Sports in Malawi have been shaped by its history as a colony in the old British Empire,

==Football==

Football is the most popular sport in Malawi. It is played by boys at all levels from makeshift village playfields to prep school league competition. Malawi fields a national football team. The country's biggest success was a third place finish at the 1987 All-Africa Games. This was the last year national football teams were allowed to play in the All-Africa Games. Since 1991, only under-23 teams are allowed to play.

==Netball==

Netball has long been a popular sport for schoolgirls. Malawi is a full member of the International Federation of Netball Associations, and is currently ranked sixth internationally. The Malawi national netball team has put Malawi on the African map, qualifying for and coming first in regional tournaments such as the COSANA tournament. Malawi have competed at two Netball World Championships, and one Commonwealth Games. At the 2007 Netball World Championships, Malawi finished fifth beating strong teams such as Wales, Cook Islands, and South Africa.

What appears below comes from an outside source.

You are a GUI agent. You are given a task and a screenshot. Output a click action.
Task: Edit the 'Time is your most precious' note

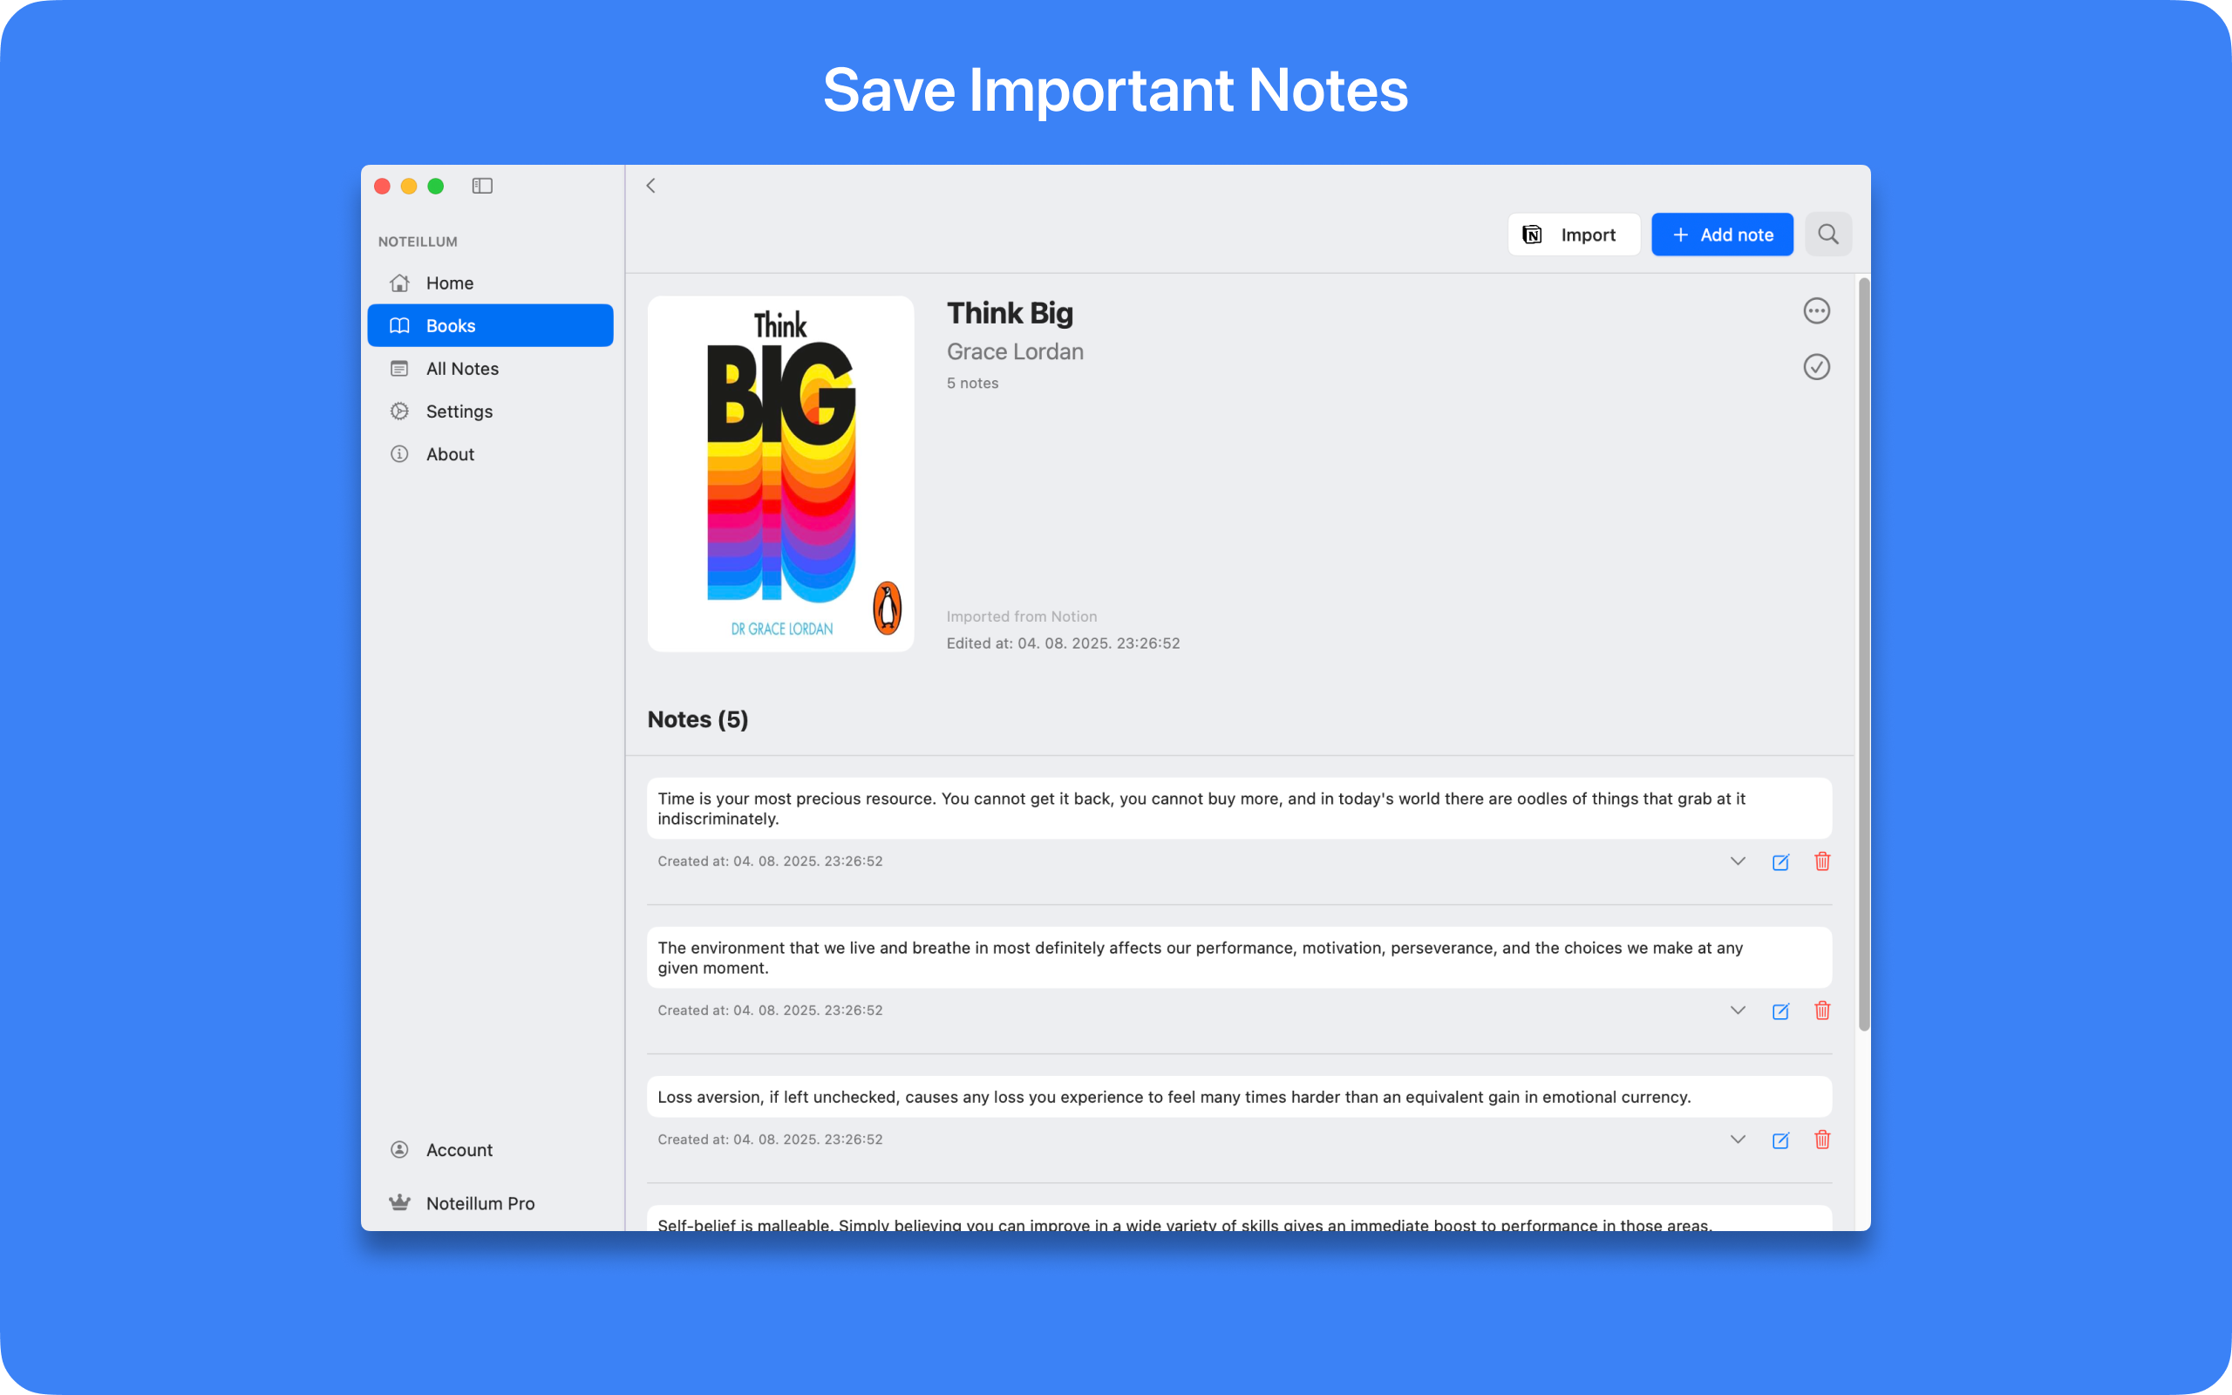pyautogui.click(x=1780, y=862)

Malawi's biggest sport achievement so far comes from Netball. The team earned a bronze medal at the 2016 Fast5 Netball World Series, the most important Fast5 netball tournament in the world. On continental level, Malawi earned the title of the 2012 Netball Africa Championship.

==Athletics==

Athletics and cross-country running have also been developing since Malawian independence. A pioneer in the systematic training of talented young runners is Dr. Harold Salmon, a Peace Corps Volunteer who served in Malawi from 1966-1968. Smartex Tambala represented Malawi at the Olympic Games in 1992 in Barcelona, Spain. He competed in the Marathon road race. From the year 2000, there has been an improvement in the quality of athletes, the most notable of whom is Catherine Chikwakwa, silver medallist at the 2004 World Junior Championships in Athletics. There are other runners from the University of Malawi and the Army who have shown significant progress.

==Basketball==
In post-colonial Malawi, basketball has also taken hold principally through the efforts of Peace Corps volunteers from the USA in the mid 1960s. The African Bible College has further contributed to the growth of basketball, by bringing professionals from USA to hold coaching clinics and also sending some of the best players to the USA.

Basketball is mostly made possible by individuals who provide university scholarships. Yet, sports scholarships in general are very rare in Malawi.

One of the recipients for a basketball school scholarship was Sharo Charlottie Kaiche, who as of 2021 is Youth Development Officer for the Likuni Gators, a spiritual based basketball and character development club with activities in four schools.

She works with all of the 3 zonal regions of Malawi for future success especially for U16, U18 and 3x3 basketball.

As of 2021, Sharo has also been the Vice Captain of the Lilongwe Arkangles, a contender for the top women’s basketball team in Malawi. She further coaches the Next Gen Academy and Catalyst Basketball Movement.

==Other sports==

Just like basketball, volleyball has taken hold principally through Peace Corps Volunteers from the USA in the mid 1960s.